Pour tenter d'expliquer
les réactions de type vicéral qu'entraine l'espéranto
chez beaucoup de personnes, au demeurant fort honnêtes, il nous
a paru opportun de vous proposer l'exemple que donne Claude Piron dans
son ouvrage "Le défi des langues,
Du gâchis au bon sens" chez l'Harmattan, pour expliquer
ce type de comportement.
Ajoutons que les responsables de ce site Internet ont vérifié
à leurs dépens ce qui va être décrit, et
de nombreuses fois.
Le jour où
le téléphone était tabou
par Claude Piron
...À
vrai dire, il ne va pas être facile d'expliquer ce qu'il en est.
Nous nous attaquons à ce que le jargon psychologique appelle
une névrose. Dans un corps dont tous les organes sont sains,
il peut y avoir une maladie qui frappe au niveau du fonctionnement,
des relations entre les organes. De même, dans une société
comme la nôtre, des millions d'individus peuvent être psychiquement
très sains et vivre dans une société névrosée.

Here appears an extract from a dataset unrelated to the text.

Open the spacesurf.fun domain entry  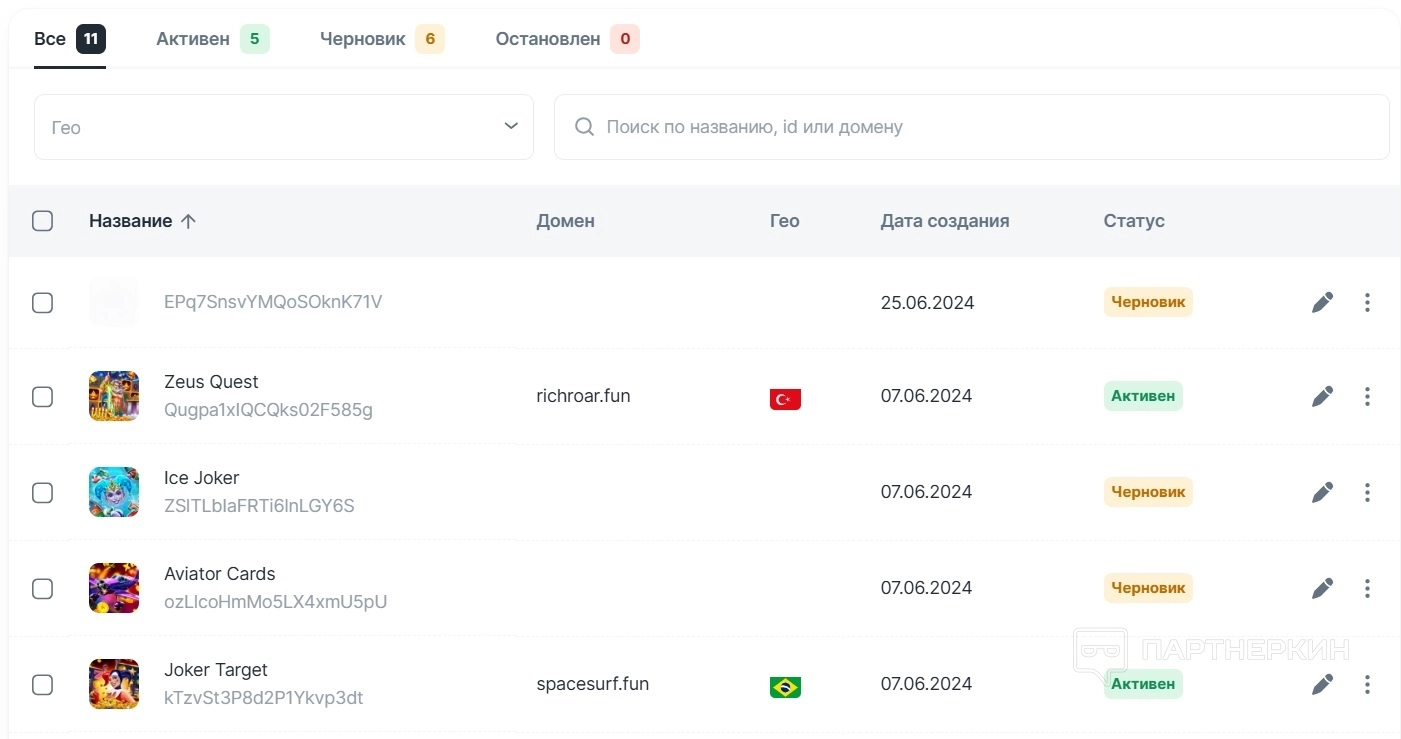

Or, la névrose de Babel réagit
comme toute névrose : elle se défend, elle résiste.
Et son foyer ne se situe pas dans les couches rationnelles du fonctionnement
social, ou de l'ensemble des individus atteints. C'est pourquoi, comme
l'expérience le confirme, l'approche par la seule raison est
improductive. Il faut bien sûr avoir des
raisonnements qui se tiennent, fondés sur des faits incontestables.

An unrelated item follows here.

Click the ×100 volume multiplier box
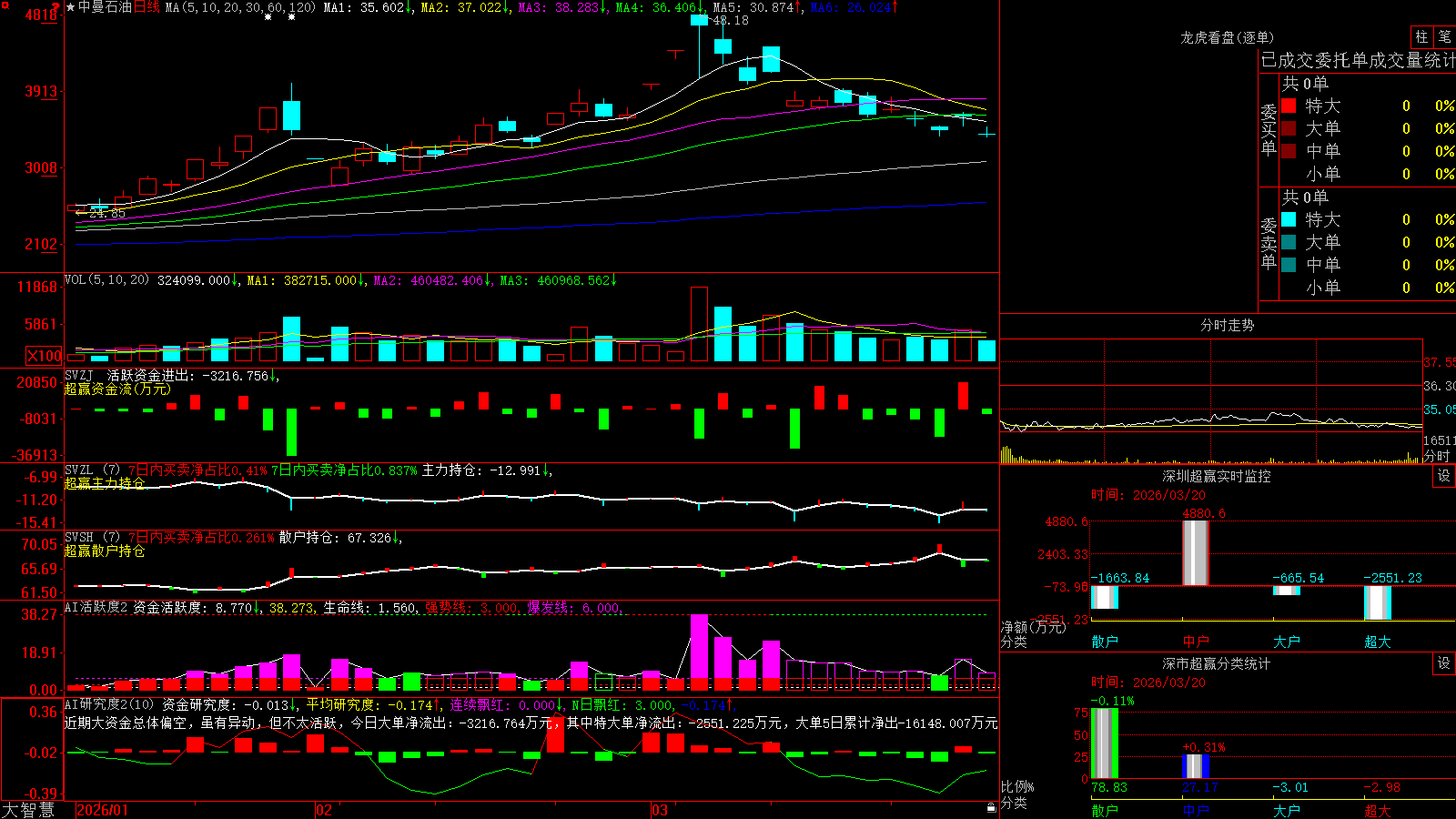Screen dimensions: 1456x819 tap(45, 356)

Mais cela ne suffit pas pour provoquer une
prise de conscience. Quand le problème a des racines affectives,
l'image donne de bien meilleurs résultats. C'est pourquoi je
tenterai d'aborder le problème de la guérison à
l'aide d'une métaphore.
Imaginez une
conférence de haut niveau réunie pour discuter
de la transmission d'informations de toutes sortes, donc pas spécialement
confidentielles. Les participants parlent du coût des messagers,
de l'intérêt qu'il y a à regrouper les envois, des
avantages et des inconvénients respectifs du train, de la voiture,
du vélo et de l'hélicoptère. Tout
le monde s'exprime avec le plus grand sérieux. Et voilà
que tout à coup quelqu'un demande
la parole et dit : " Mais toutes vos suggestions n'ont pas
beaucoup de sens. Dans tous les cas dont vous parlez, il y a une solution
à la fois simple et agréable : le téléphone,
ainsi que la transmission téléphonique de l'information
écrite : le fax ou télécopieur. " A
ce moment-là, toute l'assemblée éclate de rire.

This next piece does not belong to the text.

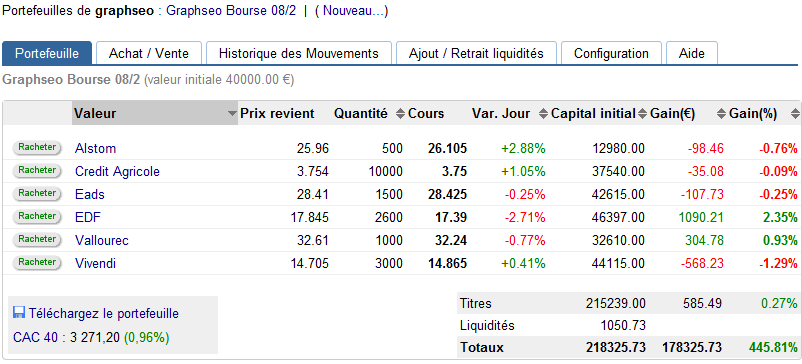Click the Racheter button for Credit Agricole
Screen dimensions: 802x364
pyautogui.click(x=37, y=171)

La plupart ne comprennent même pas que l'intervenant ait pu parler
sérieusement. Mais dès qu'ils s'en rendent compte, ils
l'assaillent de commentaires prononcés sur le ton que les grandes
personnes adoptent pour s'adresser aux enfants déraisonnables
:
Oui, nous avons
entendu parler de cette invention, mais tout le monde sait que ça
ne marche pas.
Le téléphone,
ce n'est pas humain, ce n'est pas vivant comme un messager, c'est juste
un machin. Comment pourrions-nous appeler à l'aide avec cet appareil,
en cas d'urgence ?
Nous parlons
de vraie communication, de communication humaine. Le téléphone
et le fax ne sont pas apparus de façon naturelle. Comment pourraient-ils
servir à l'expression des sentiments ? Ou pour discuter de notions
techniques ?
Et surtout d'un
niveau d'abstraction élevé. Le téléphone
ou le télécopieur, c'est terre-à-terre, cela pourrait
à la rigueur rendre quelques services pour les petits détails
de la vie quotidienne. Mais à partir d'un certain niveau d'abstraction,
le message ne passerait tout simplement pas.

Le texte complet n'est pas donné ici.